Trilobites are arthropods. Like crustaceans, insects, and arachnids, they have hard exoskeletons, segmented bodies, and jointed limbs, though where exactly they fit on the arthropod family tree, and exactly how they got their start, is still unclear.


Trilobites get their name from the three “lobes” that make up their bodies. They also have three body segments from front to back: the cephalon, thorax, and pygidium.

The earliest trilobites date back to the Cambrian period, around 520 million years ago. From there, they radiate into an incredible diversity of sizes and shapes. They reached the height of their success in the Ordovician, and then had a slow decline through the rest of the Paleozoic Era. After surviving both the Ordovician and Devonian mass extinction events, they finally disappear at the end-Permian, after over 270 million years on Earth.

A selection of trilobites. Top left: Walliserops (Moussa Direct Ltd. / CC BY-SA 3.0); Top right: Isotelus (Daderot / CC0); Bottom left: Comura (Assignment_Houston_One / CC BY-SA 2.5); Bottom right: Paraceraurus (Vassil / CC BY-SA 3.0)
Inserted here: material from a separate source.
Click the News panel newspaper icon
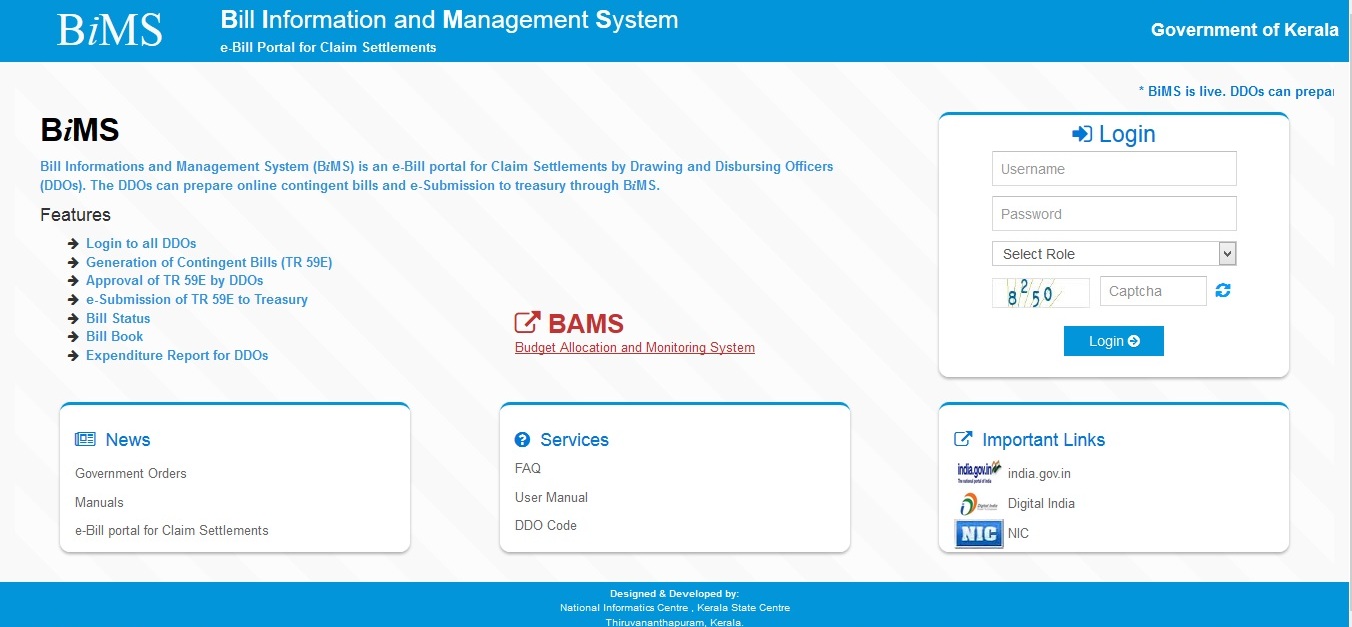The height and width of the screenshot is (627, 1352). (x=84, y=438)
Thanks to their incredible abundance and diversity in the fossil record, trilobites have been model organisms for paleontologists studying patterns in evolution, extinction, and life history.

Life of a Trilobite

Trilobites lived exclusively in ocean environments, but their lifestyles varied greatly. They ranged from bottom-dwelling scavengers to fast-swimming predators, and some even appear to have been filter-feeders or algal grazers. Some were short and smooth, others long and spiky. Some only grew a few millimeters long, while others could be over half a meter in length. Their sophisticated compound eyes ranged from small and crescent-shaped to huge and globular, and many species lost their eyes completely!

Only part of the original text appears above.